Your answer must consist solely of the lines from the one containing "Where should I" through the last line of the records below, reproduced exactly, with all pictures omitted.

++++++

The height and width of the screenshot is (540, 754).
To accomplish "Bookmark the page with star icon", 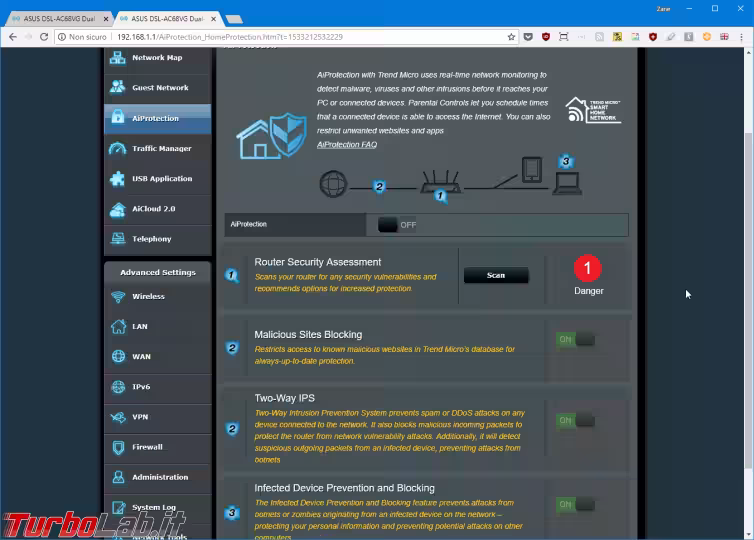I will [511, 37].
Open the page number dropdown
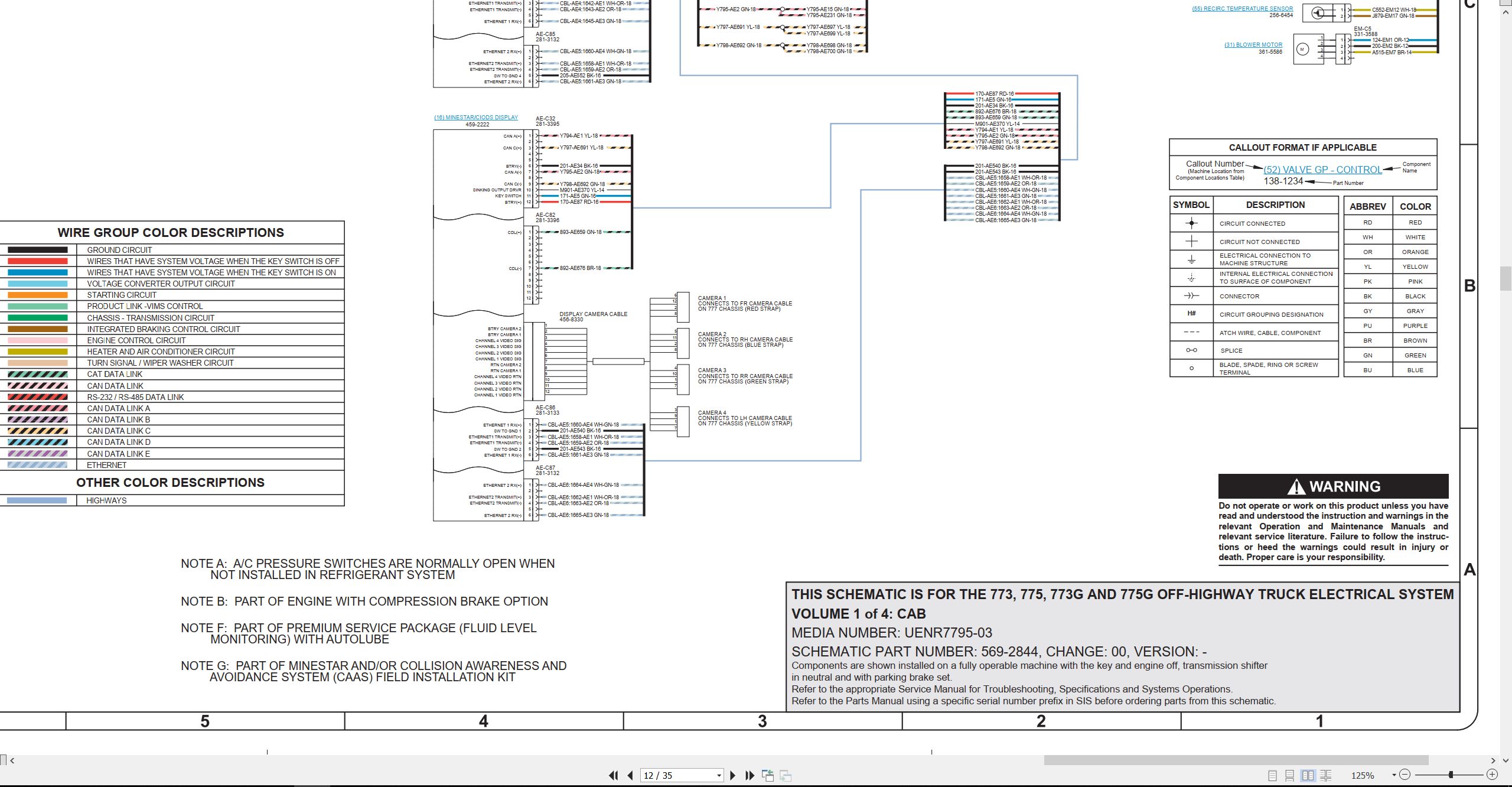 pyautogui.click(x=719, y=776)
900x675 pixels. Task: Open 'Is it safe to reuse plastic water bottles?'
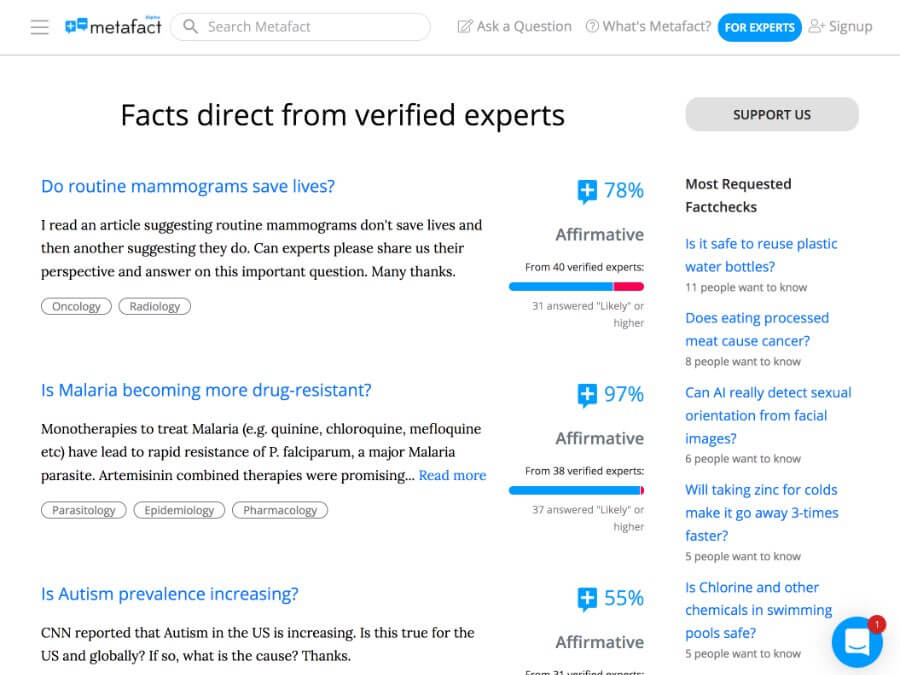761,255
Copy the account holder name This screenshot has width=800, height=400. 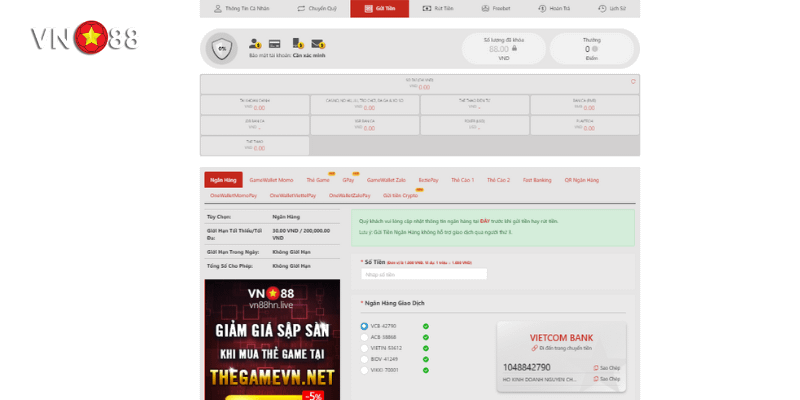(608, 379)
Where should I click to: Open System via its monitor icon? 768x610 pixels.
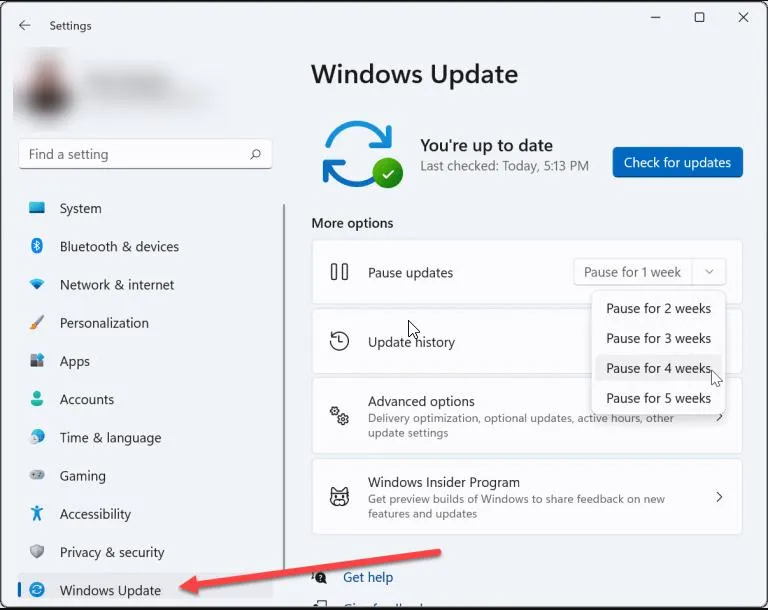[x=37, y=208]
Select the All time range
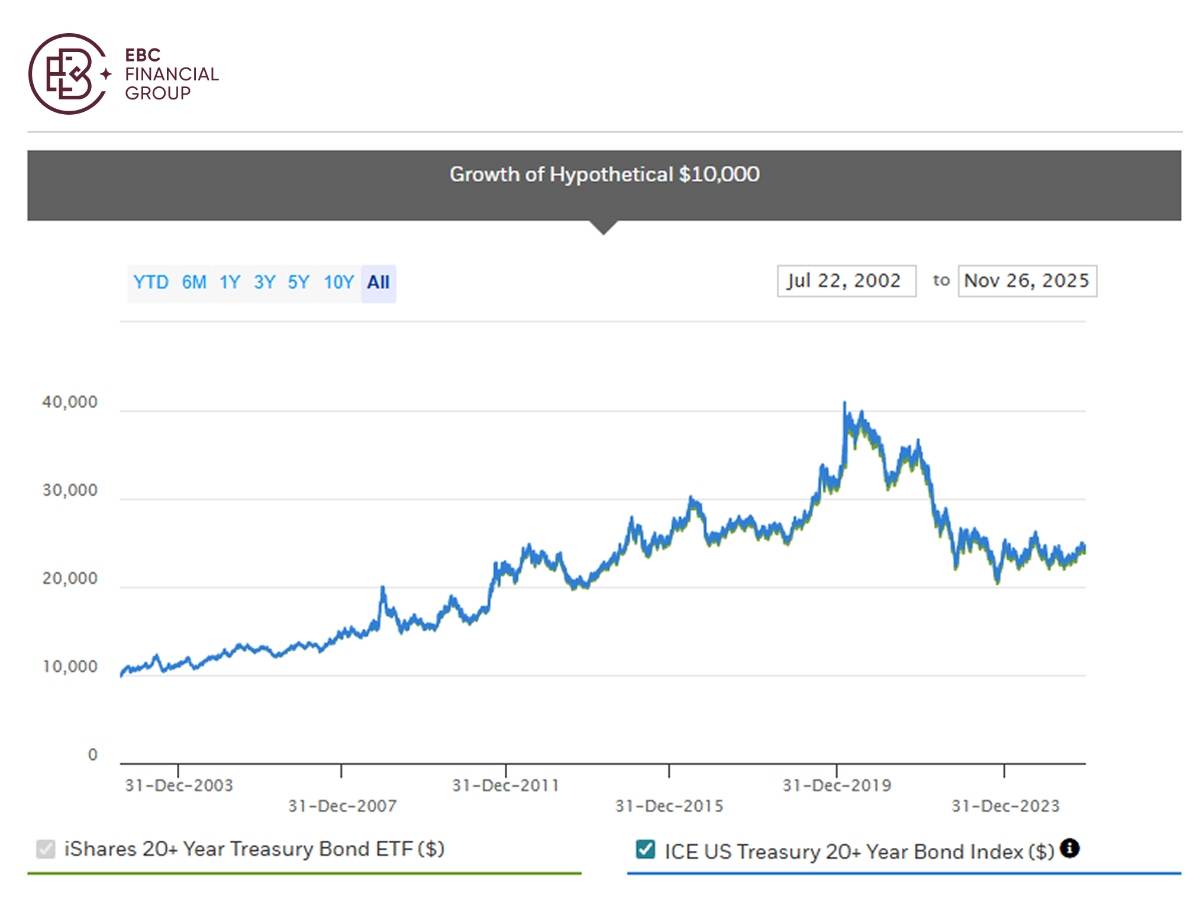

++++++

* **Answer for the task**:
Where should I click to: Open System via its monitor icon? 768x610 pixels.
[x=37, y=208]
Select the All time range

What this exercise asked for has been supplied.